The OCR would be ideal for what you've got, but familiarity with a graphics app is also a good thing.


----------



## telecom69 (Oct 12, 2001)

Perhaps this site may be of help ? http://www.sharewareconnection.com/titles/convert-text-to-jpeg.htm

or this one http://www.omniformat.com/


----------



## Noyb (May 25, 2005)

Since your friend has a scanner ... They should have been able to scan the pages to a text file to start with.
Images can be converted to text but it takes some expensive software and high resolution scans are needed.


----------



## slipe (Jun 27, 2000)

You might try this: http://www.simpleocr.com/


----------



## ferrija1 (Apr 11, 2006)

Noyb said:


> Since your friend has a scanner ... They should have been able to scan the pages to a text file to start with.
> Images can be converted to text but it takes some expensive software and high resolution scans are needed.

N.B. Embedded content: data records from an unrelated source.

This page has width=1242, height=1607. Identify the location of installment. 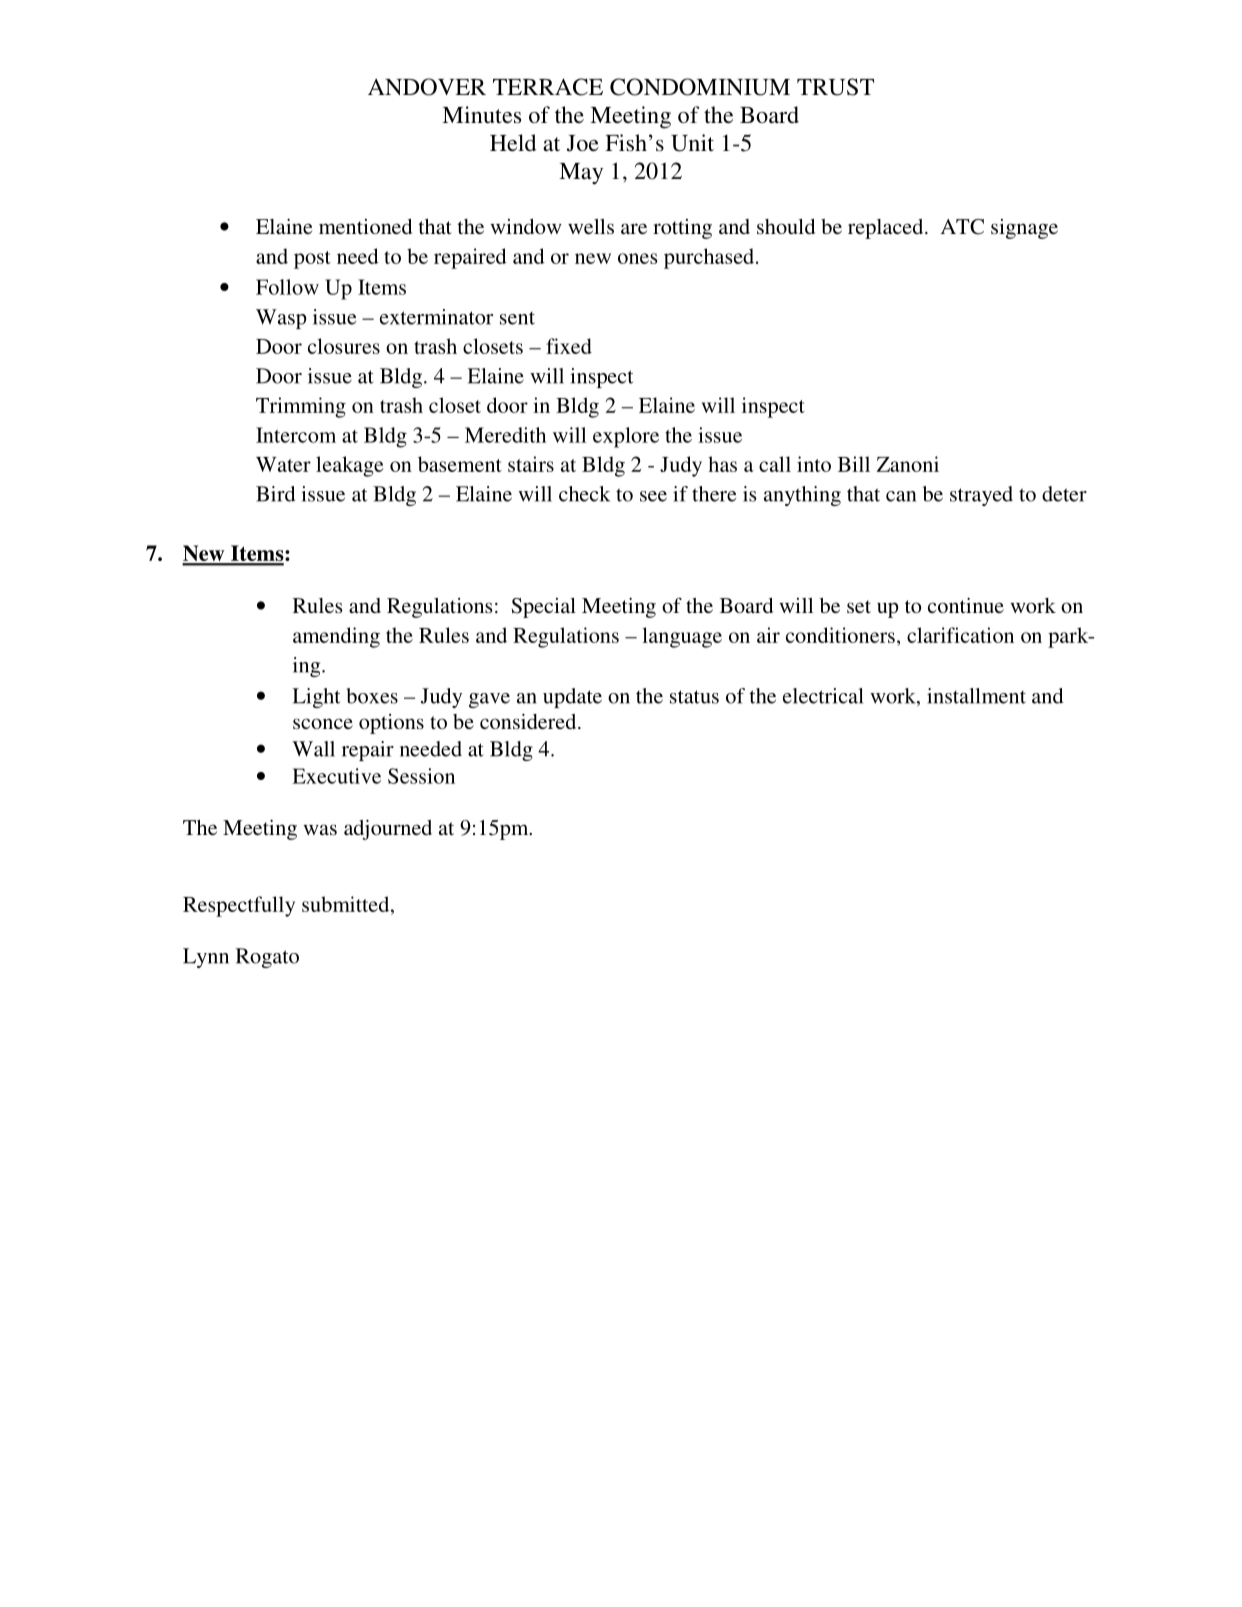
(976, 696).
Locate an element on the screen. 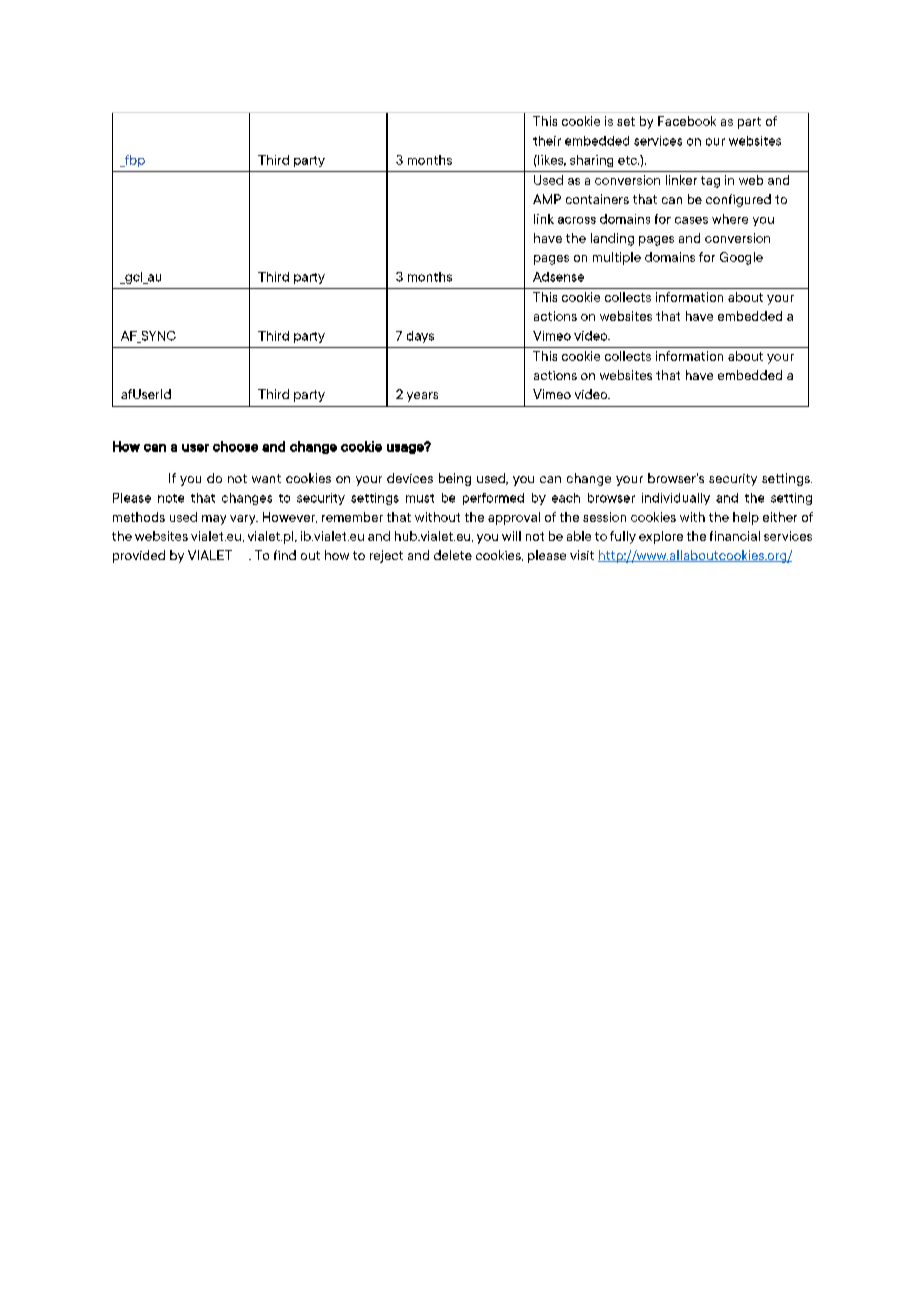  their is located at coordinates (547, 141).
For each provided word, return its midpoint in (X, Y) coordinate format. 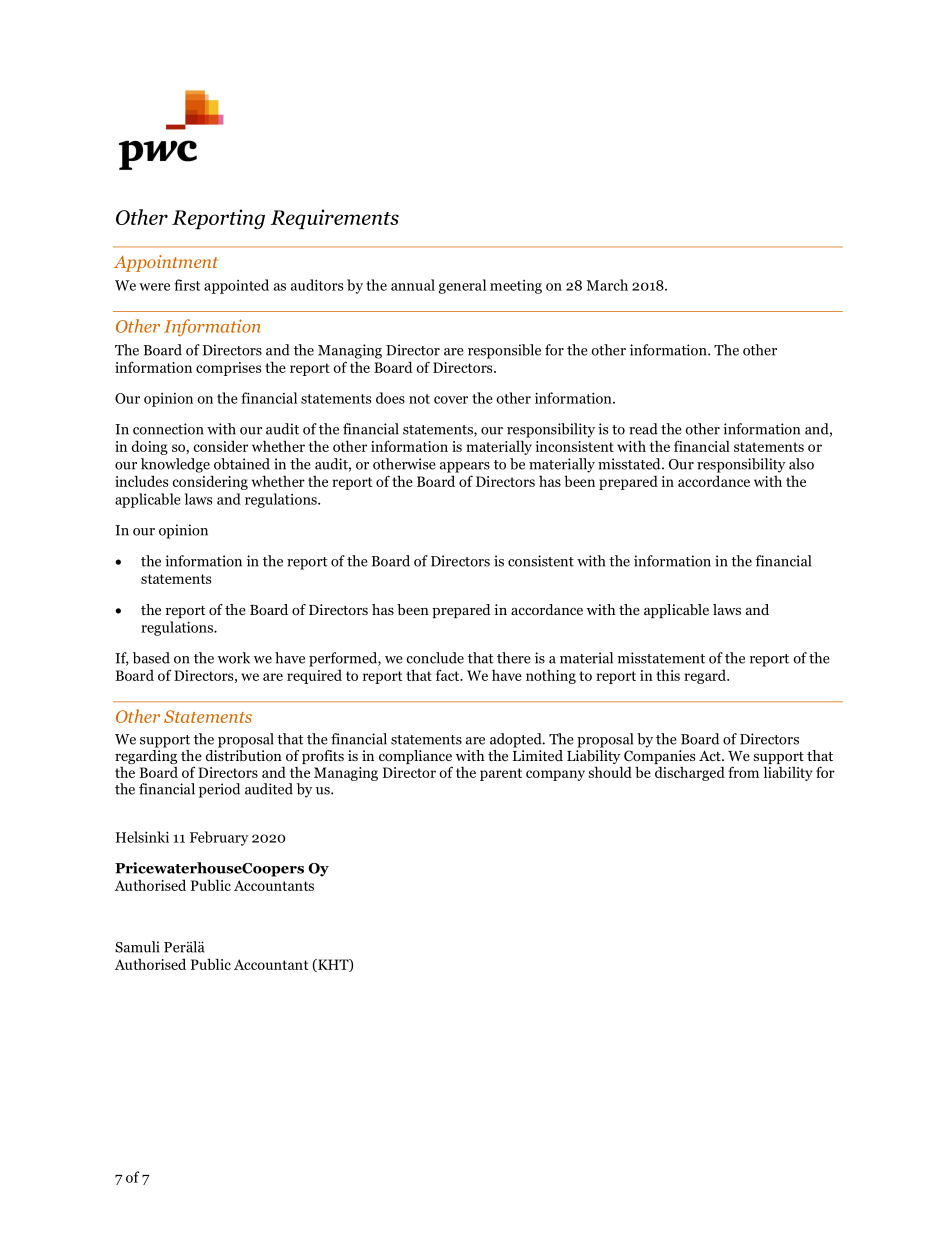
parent (501, 774)
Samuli (137, 947)
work (234, 658)
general (462, 286)
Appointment (166, 263)
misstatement (661, 658)
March (607, 285)
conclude (435, 658)
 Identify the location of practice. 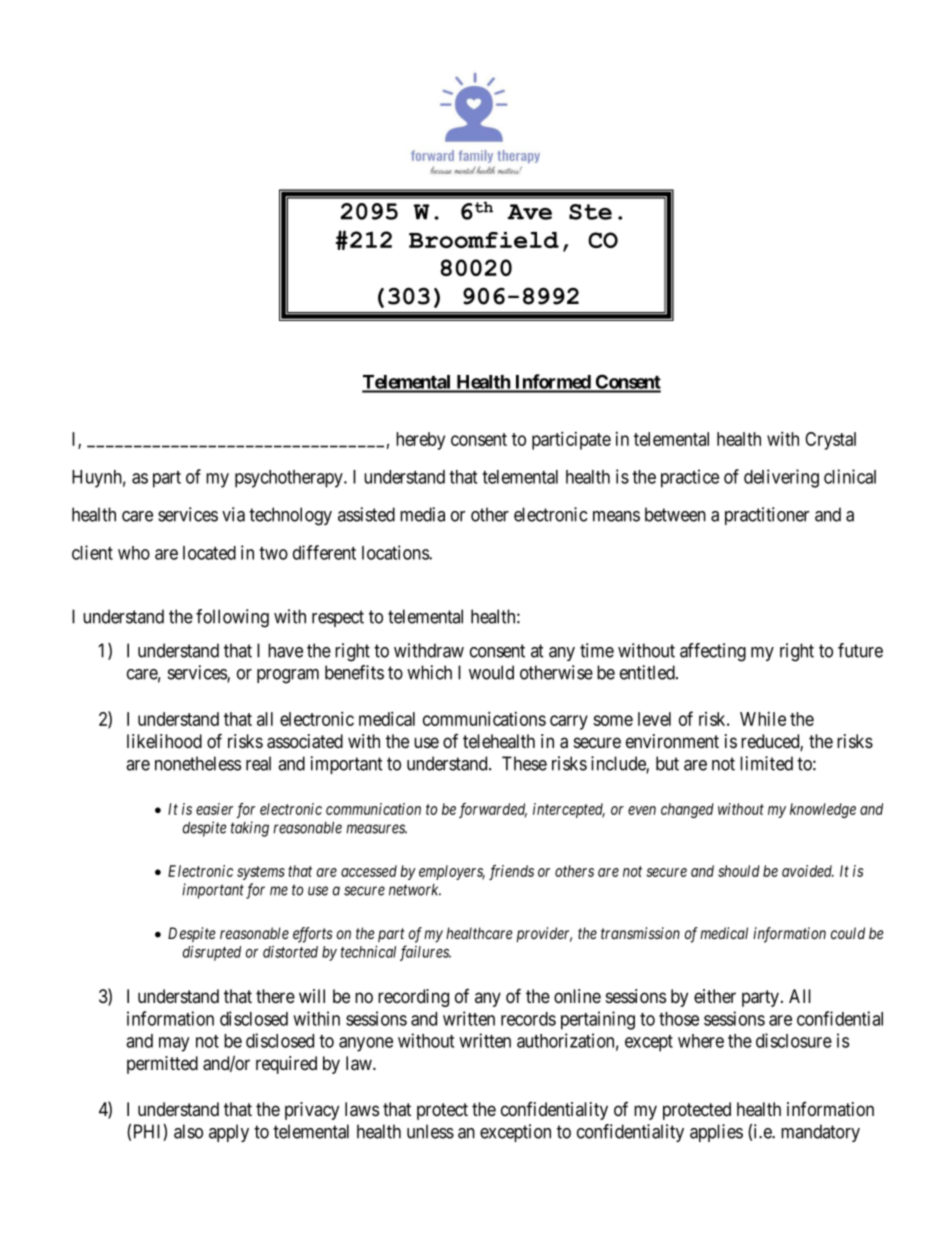
(690, 478).
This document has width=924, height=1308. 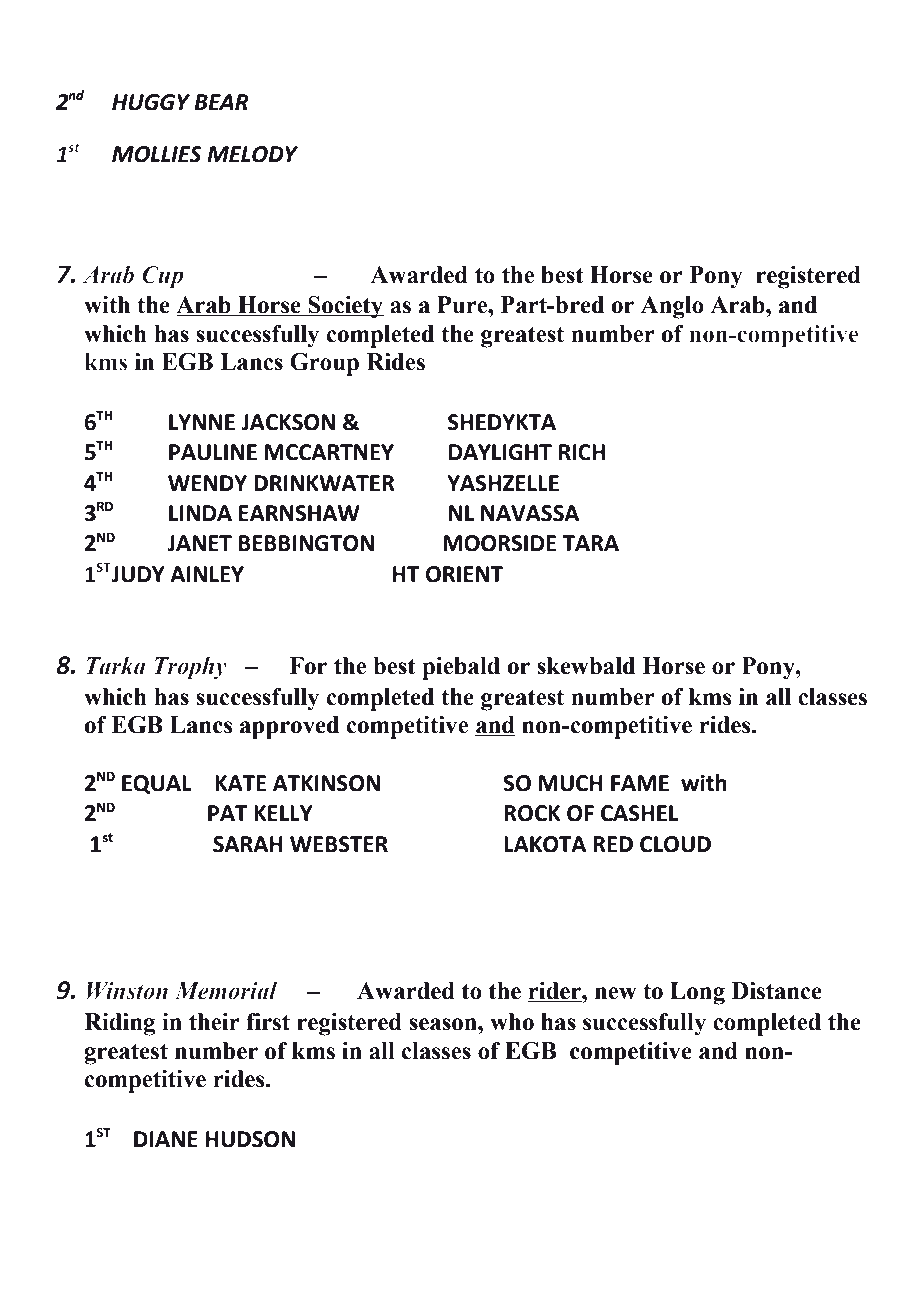 What do you see at coordinates (190, 668) in the document?
I see `Trophy` at bounding box center [190, 668].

I have a HP Photosmart 2575 All-in-One (it's a great printer, but they don't sell it anymore) that cost $250 and it scans and converts documents with text on them into PDFs, searchable PDFs, Rich Text, HTML, or text. It works great.


----------



## ferrija1 (Apr 11, 2006)

lola2001 said:


> I know, probably a really stupid question.


_"There's no such thing as a stupid question, but they're the easiest to answer!"_

http://jocr.sourceforge.net/

http://www.gnu.org/software/ocrad/ocrad.html

http://www.oocr.org/


----------